Toch zijn heel wat Marokkanen gesyndikeerd. Voor heel wat moeilijkheden werden ze naar de vakbond verwezen. Die hielp hen dan en zo horen ze erbij. Ik geloof niet dat ze - bewust - voor een bepaalde (christelijke of socialistische) vakbond kiezen: die verschillen ontgaan hen. Het gebeurt eerder toevallig via de ziekenkas waarbij ze aangesloten zijn, via een kameraad op het werk. Aanvankelijk hebben de vakbonden alle arbeiders gelijk behandeld. En uitdrukkelijk de eis gesteld dat de vreemde arbeiders dezelfde rechten en plichten zouden hebben als de Belgen. Maar
| |
| |
de belangen van allen behartigen wordt alsmaar moeilijker: er bestaat een neiging om toch weer een onderscheid te maken tussen de belangen en rechten van beide groepen. Met het gevaar dat de Belgische arbeiders voorrang krijgen op de vreemdelingen.
Men spreekt over deelname van de gastarbeiders aan de gemeenteverkiezingen. Maken zij zelf wel het verschil tussen gemeenteverkiezingen en nationale verkiezingen?
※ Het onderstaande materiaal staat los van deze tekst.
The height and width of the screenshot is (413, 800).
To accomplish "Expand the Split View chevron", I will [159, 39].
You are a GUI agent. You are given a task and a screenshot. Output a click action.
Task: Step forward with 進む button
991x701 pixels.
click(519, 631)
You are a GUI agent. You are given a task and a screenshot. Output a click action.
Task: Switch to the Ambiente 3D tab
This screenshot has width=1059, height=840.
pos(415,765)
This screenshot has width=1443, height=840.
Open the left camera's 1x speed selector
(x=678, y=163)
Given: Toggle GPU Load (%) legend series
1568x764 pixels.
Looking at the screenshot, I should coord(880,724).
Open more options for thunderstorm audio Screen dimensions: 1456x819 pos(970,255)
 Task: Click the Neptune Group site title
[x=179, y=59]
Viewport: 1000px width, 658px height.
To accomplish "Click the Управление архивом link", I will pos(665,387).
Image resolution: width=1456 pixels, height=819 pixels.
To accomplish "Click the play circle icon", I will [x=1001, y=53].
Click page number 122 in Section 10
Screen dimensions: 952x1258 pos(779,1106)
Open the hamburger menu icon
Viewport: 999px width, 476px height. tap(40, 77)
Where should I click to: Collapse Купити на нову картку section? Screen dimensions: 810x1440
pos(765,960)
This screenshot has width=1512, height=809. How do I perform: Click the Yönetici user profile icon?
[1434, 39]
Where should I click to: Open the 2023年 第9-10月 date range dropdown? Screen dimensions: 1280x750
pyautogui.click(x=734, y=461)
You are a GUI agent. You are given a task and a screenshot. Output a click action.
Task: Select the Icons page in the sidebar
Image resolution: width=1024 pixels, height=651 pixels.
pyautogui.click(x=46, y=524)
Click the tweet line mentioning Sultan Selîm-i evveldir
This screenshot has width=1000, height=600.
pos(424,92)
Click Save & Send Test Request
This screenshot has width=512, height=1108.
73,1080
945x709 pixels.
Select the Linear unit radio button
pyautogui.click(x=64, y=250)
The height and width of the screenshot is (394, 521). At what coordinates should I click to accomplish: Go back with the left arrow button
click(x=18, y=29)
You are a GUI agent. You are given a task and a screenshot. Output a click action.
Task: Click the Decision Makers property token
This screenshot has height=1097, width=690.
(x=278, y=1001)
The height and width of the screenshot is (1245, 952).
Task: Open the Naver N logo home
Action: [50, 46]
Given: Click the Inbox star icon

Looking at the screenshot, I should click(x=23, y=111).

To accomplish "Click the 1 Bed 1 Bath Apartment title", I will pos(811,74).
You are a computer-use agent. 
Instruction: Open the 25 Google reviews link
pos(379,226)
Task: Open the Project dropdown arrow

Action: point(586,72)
Ik vind het belangrijk dat de vreemdelingen in het gemeentebestuur echt vertegenwoordigd zijn. Voorlopig zou het al heel wat oplossen, wanneer zij weten dat zij daar hun mensen hebben. In een gemeente als Borgerhout zitten vier Belgen in het gemeentebestuur die daar niet zouden zetelen indien er niet zoveel Marokkanen in de gemeente woonden. Het aantal zetels wordt immers bepaald op grond van de totale bevolking (de niet-stemgerechtigde vreemdelingen meegerekend). Die vier mensen vertegenwoordigen thans beslist niet de groep van vreemdelingen.
Wat gaat er gebeuren als de Marokkanen mogen deelnemen aan de gemeenteverkiezingen?
Ik vermoed dat ze niet op Marokkanen hun stem zullen uitbrengen, omdat daarmee te veel risico's verbonden zijn in hun eigen land. Maar dat zij hun stem zullen geven aan Belgen in wie zij vertrouwen hebben en die voor hun rechten opkomen. Thans hoeft men niets voor de vreemdelingen te doen, omdat zij toch geen stem hebben. Misschien zal dan later wel bij sommigen de overtuiging veld winnen: ‘ik kan toch niet naar mijn land terug’ en zullen zij zelf in de politiek stappen.
Ik vind het in alle geval goed en nodig dat de kwestie van (beperkt) stemrecht voor de gastarbeiders ter sprake wordt gebracht. De volgende keer is het dan al niet meer zo nieuw en zit de kans erin dat er wat van komt.
‘Hete zomers’ zoals in de VSA, met rellen en plunderingen, hebben wij nog niet gekend. Ik hoop van harte dat het niet zover komt. Maar dergelijke conflicten zijn in de maak als wij niet veel méér ondernemen om ze te voorkomen.